Extracted data entries ▸
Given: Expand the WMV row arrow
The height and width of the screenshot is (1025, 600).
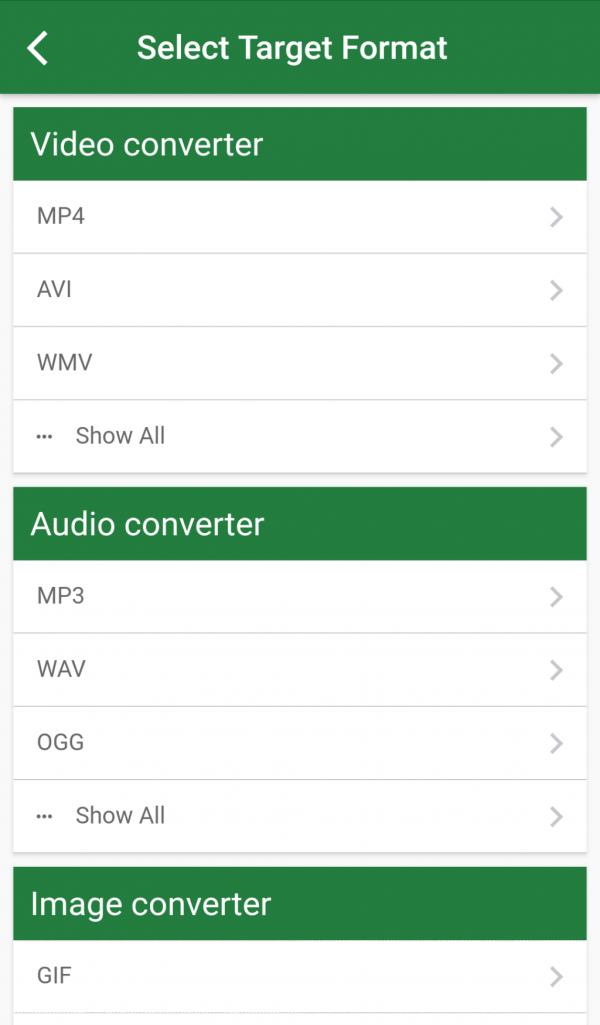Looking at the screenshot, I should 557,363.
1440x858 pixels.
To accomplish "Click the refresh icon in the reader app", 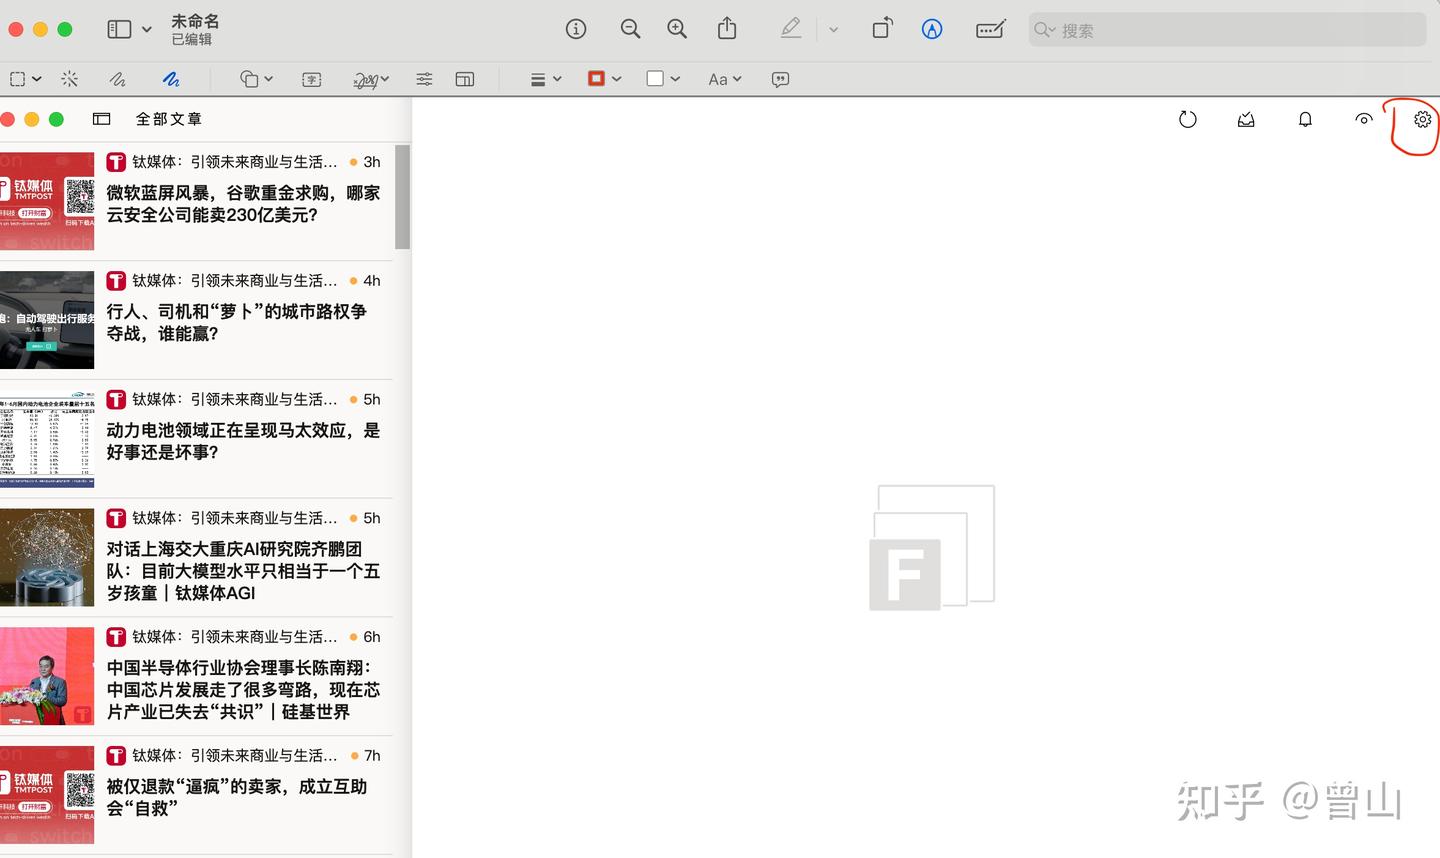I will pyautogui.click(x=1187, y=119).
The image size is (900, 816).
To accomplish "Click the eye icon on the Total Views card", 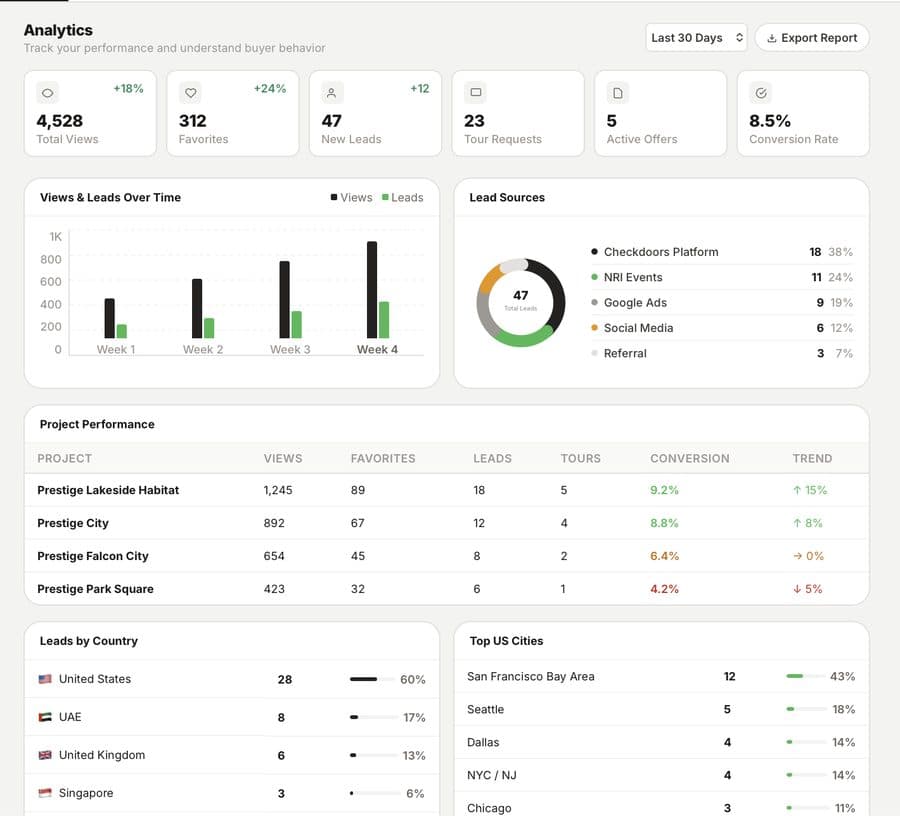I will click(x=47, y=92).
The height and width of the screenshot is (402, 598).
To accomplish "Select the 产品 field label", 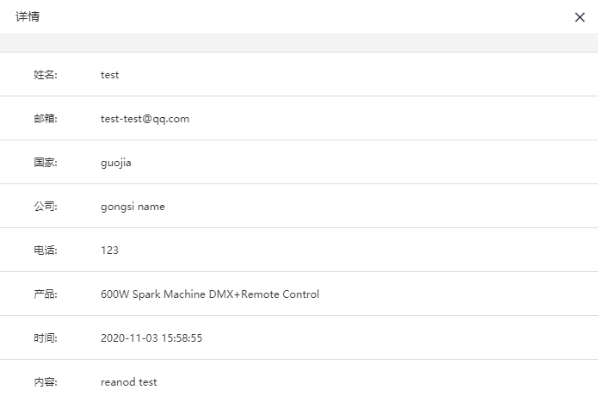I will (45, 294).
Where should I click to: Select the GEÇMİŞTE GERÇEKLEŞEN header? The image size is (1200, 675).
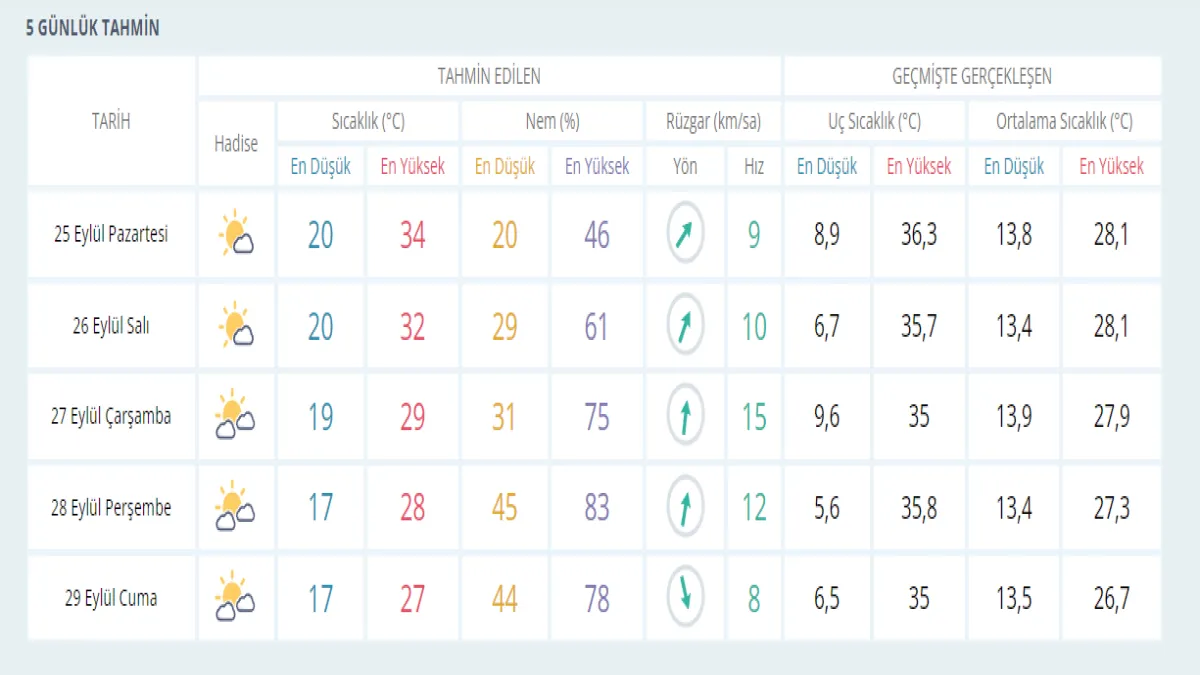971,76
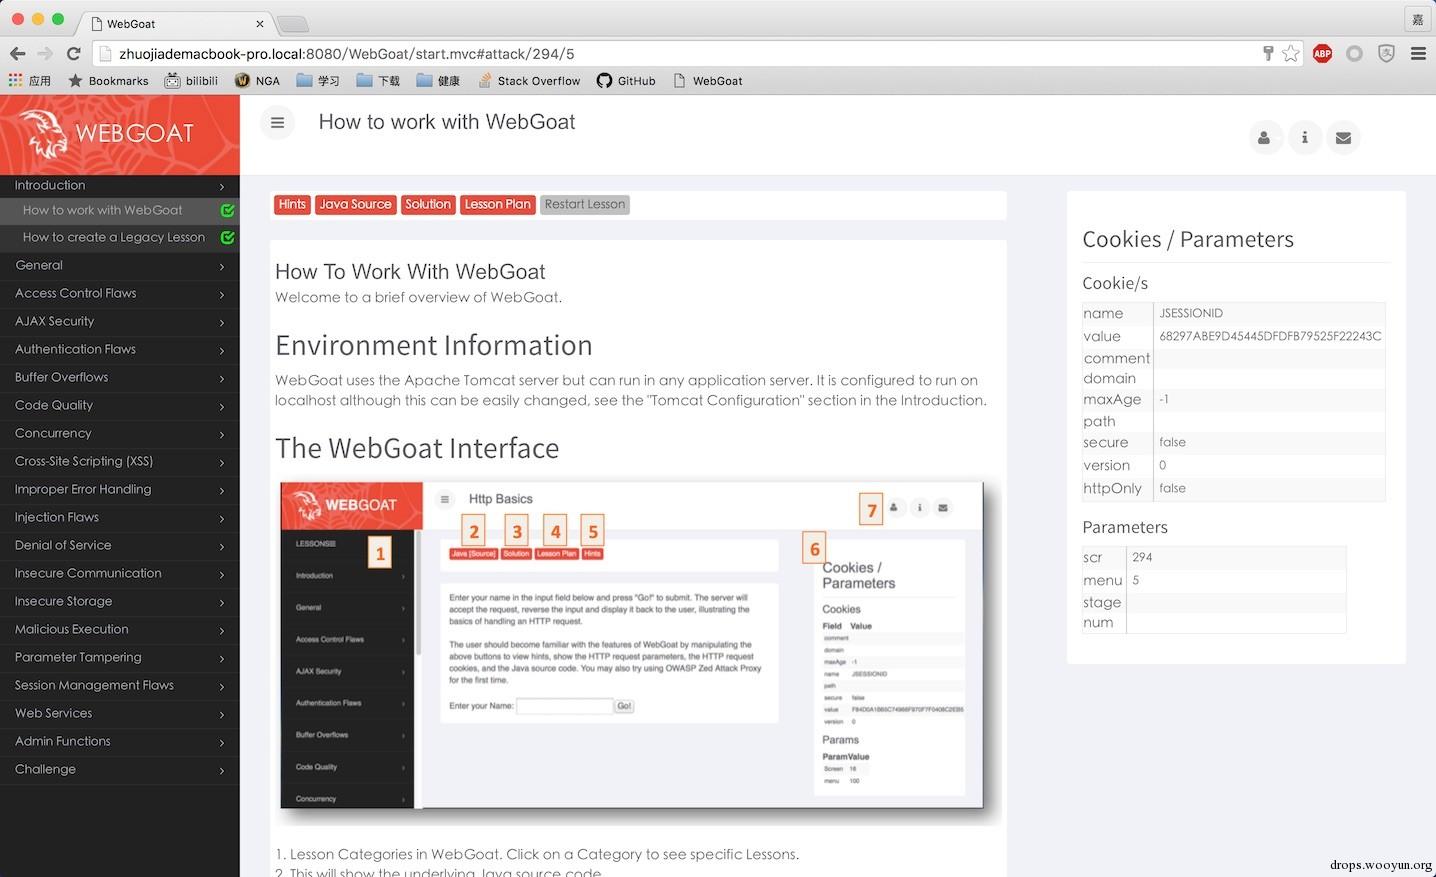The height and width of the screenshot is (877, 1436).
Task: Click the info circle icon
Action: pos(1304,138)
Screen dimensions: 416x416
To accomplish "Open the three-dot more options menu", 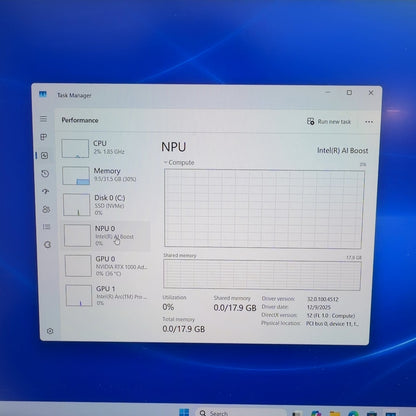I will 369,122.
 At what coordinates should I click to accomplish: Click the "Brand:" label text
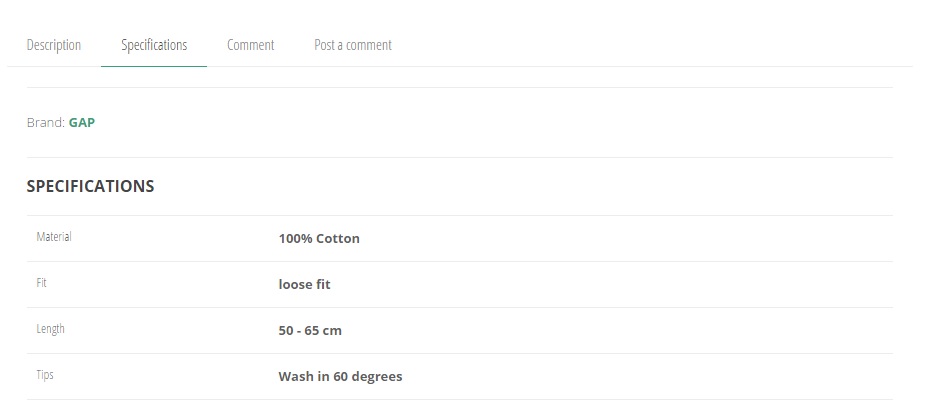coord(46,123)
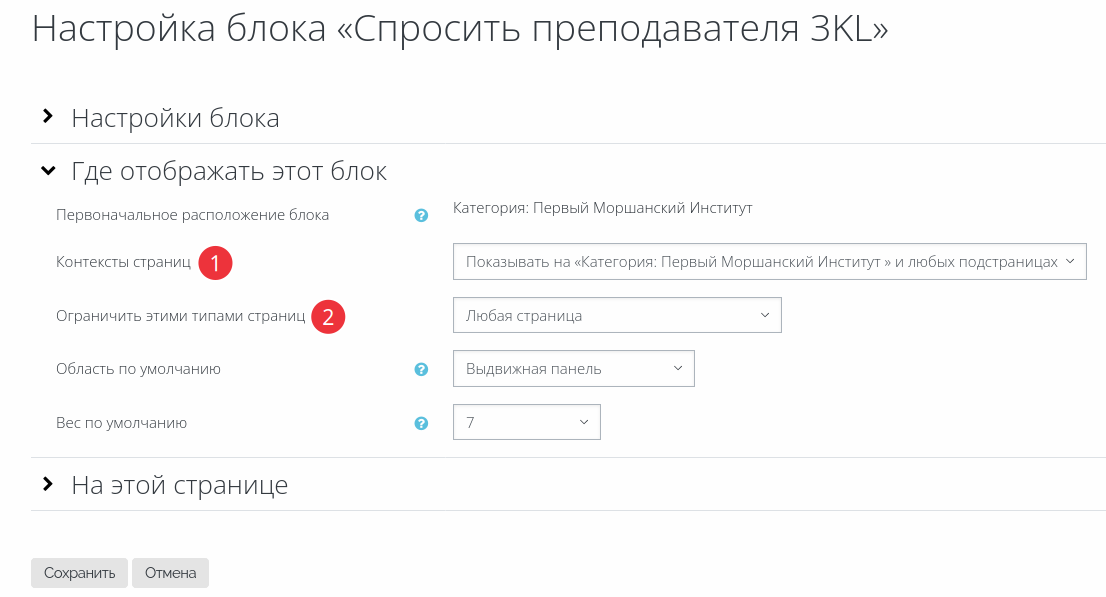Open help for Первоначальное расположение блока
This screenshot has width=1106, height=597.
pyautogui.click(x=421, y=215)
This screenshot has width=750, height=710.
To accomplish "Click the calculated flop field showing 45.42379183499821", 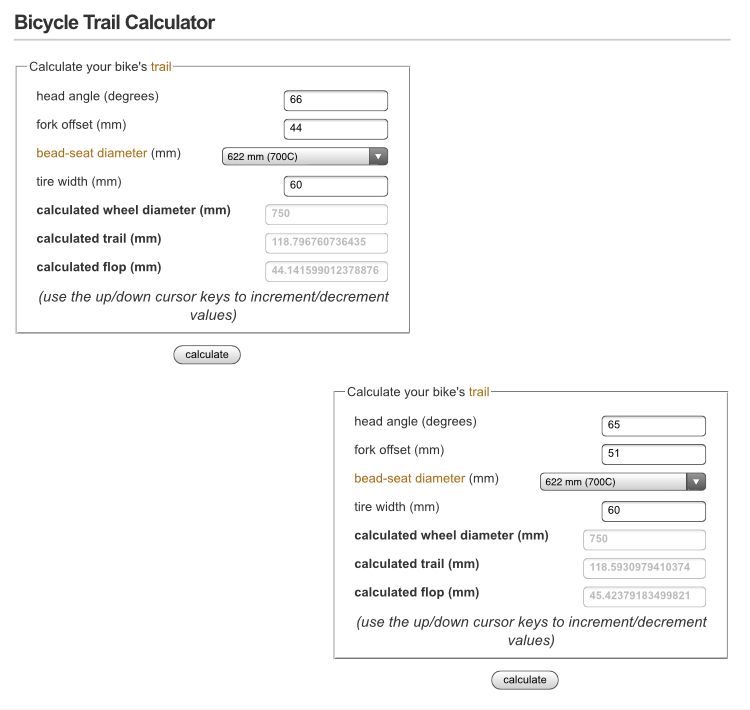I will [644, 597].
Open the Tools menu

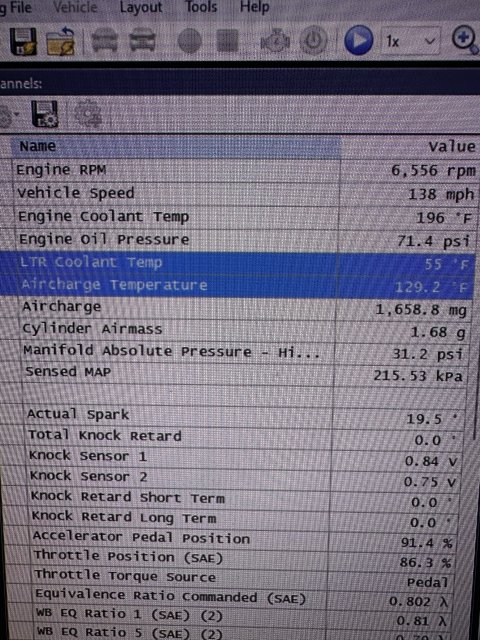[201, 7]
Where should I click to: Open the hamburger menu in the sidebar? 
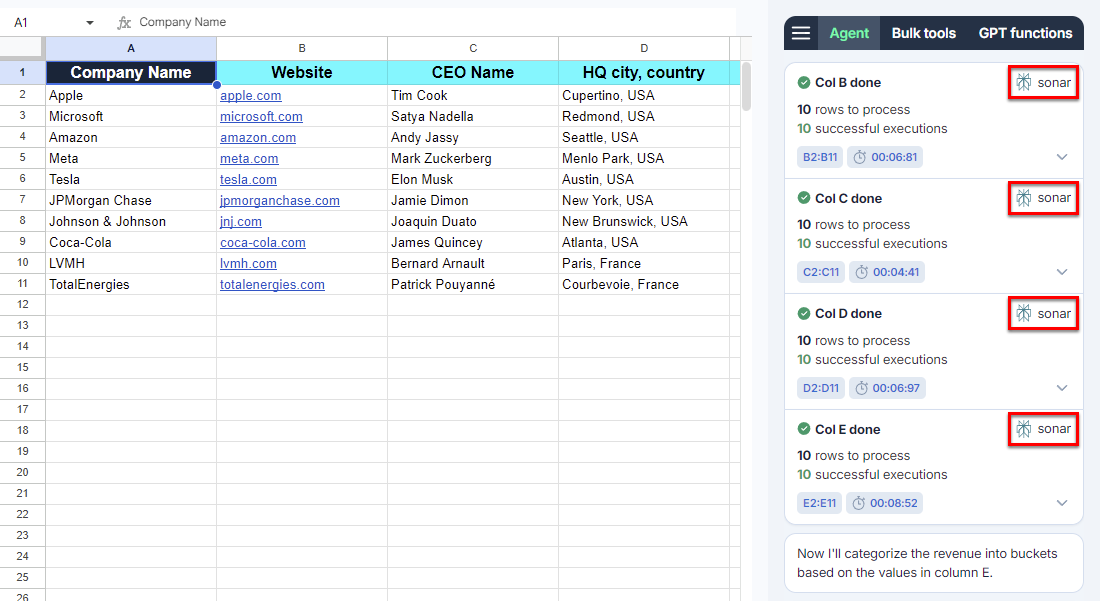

Required action ▸
Pictures are not part of the copy. Output only the lines from the one with "Open the Tools menu" through the final line of the records, exactly as given.

Response ▸
Open the Tools menu

[201, 7]
Where should I click to: Open the hamburger menu in the sidebar? 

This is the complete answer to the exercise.